26
Ik ben iets vergeten. Toen we de grens waren overgestoken, de eerste grens, ging mijn broer terug om iets te halen. Ik weet niet wat het was, dat heeft hij nooit verteld. Hij deed daar iets. We wisten eerst niet dat hij weg was, dat begrepen we pas toen hij weer terugkwam. Mijn moeder was heel boos, ze had nog steeds de energie om boos te zijn! Mijn zus zei niets, zij zei nooit iets.
Mijn broer zei toen niet veel, en later ook niet. We probeerden ons gezin bijeen te houden. Het leek alsof er van alle kanten aan ons werd getrokken, alsof we tegelijk verschillende kanten uit moesten. Ik heb ergens gelezen hoe mensen vroeger werden terechtgesteld, in Frankrijk misschien, of ook in Zweden; de armen en benen van de veroordeelde werden aan vier paarden vastgebonden, daarna werden de paarden opgezweept waardoor het lichaam kapot werd gerukt. Ik weet niet waar ik dat heb gelezen. In een boek dat ik van de bibliotheek had geleend. Of in een tijdschrift, een horrortijdschrift misschien. Bestaan er horrortijdschriften? Horrorboeken bestaan wel, dat weet ik. Ik heb mijn zusje voorgelezen uit zo’n boek, maar ze werd zo bang dat ze niets meer wilde horen. Dat was toen we hier waren gekomen. Toen we dachten dat we niet langer bang hoefden te zijn, niet meer op die manier, bang dat iemand ons zou vinden, ons op de grond zou gooien en in de een of andere wagen zou stoppen.

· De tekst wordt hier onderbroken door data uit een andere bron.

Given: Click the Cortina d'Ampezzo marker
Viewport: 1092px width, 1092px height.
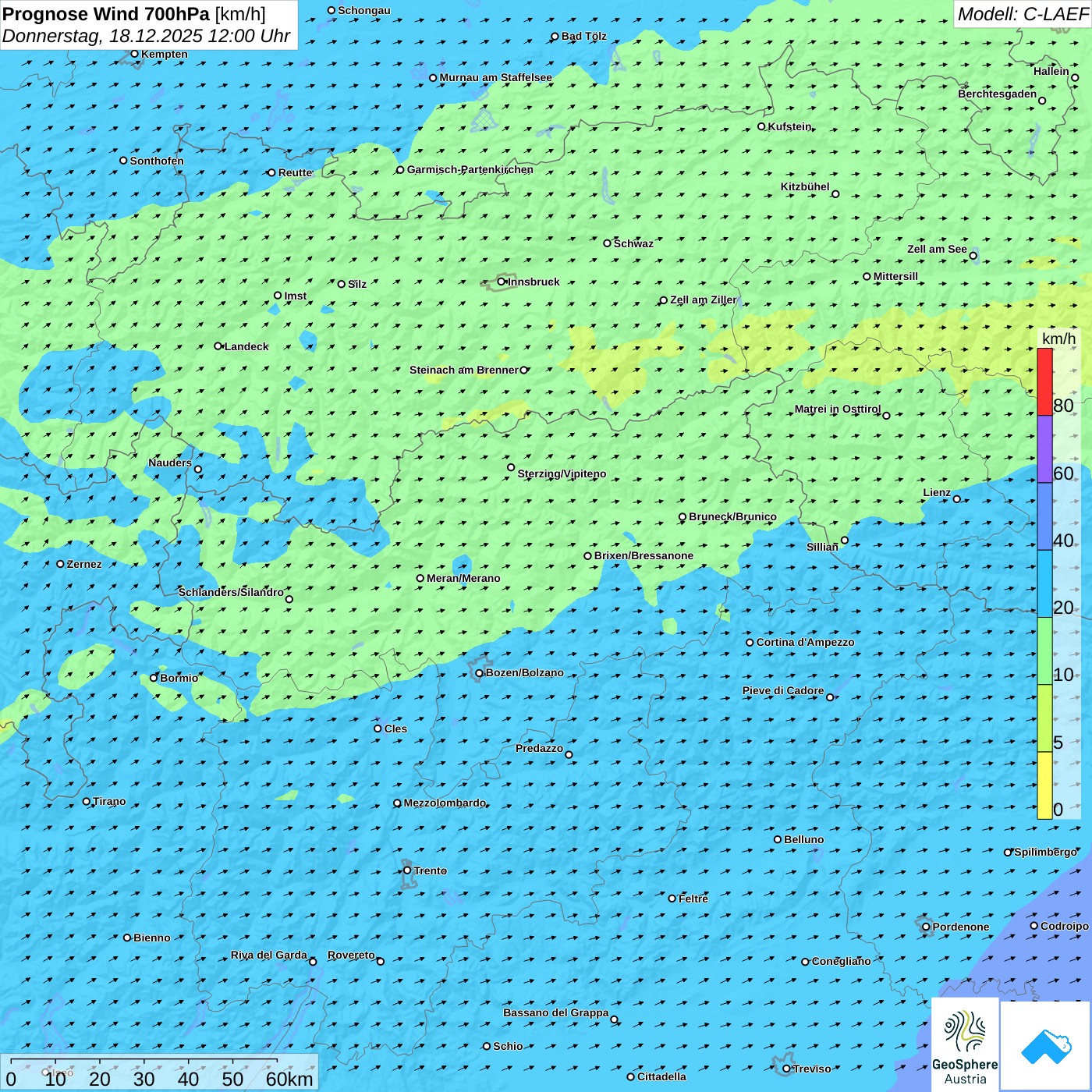Looking at the screenshot, I should [x=750, y=643].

Waar we toen waren? Waar we woonden? Dat was hier. Het was een andere flat dan waar we nu wonen. Daar was meer bos. Het was bijna alsof we in het bos woonden. Ik kon door het bos naar school lopen, je liep over een pad en had het gevoel dat je ver weg was. Ver weg van alles.
En na… daarna wilde ik ver weg van alles zijn.
Toen we in die vreselijke auto’s rondreden.
Die lucht.
Die mensen.
Ik wilde hun gezichten niet zien. Ik wilde hen nooit meer zien.
Ik probeerde te voorkomen dat ik de gezichten zag. Ik deed mijn ogen dicht, maar dan sloegen ze me soms en dan werd ik gedwongen te kijken.
De gezichten.
De gez…
Ik moet huilen.
Ik wil hier niet over praten. Ik vertelde toch over dat bos waar ik als kind doorheen liep? Ik was toen heel klein, maar het is nog niet zo lang geleden. En daarna wilde ik alleen maar doodgaan. We hadden zover gereisd om niet dood te gaan, en toen kwamen we hier en toen wou ik dat ik dood was. Dat doe ik nu ook. Begrijp je dat?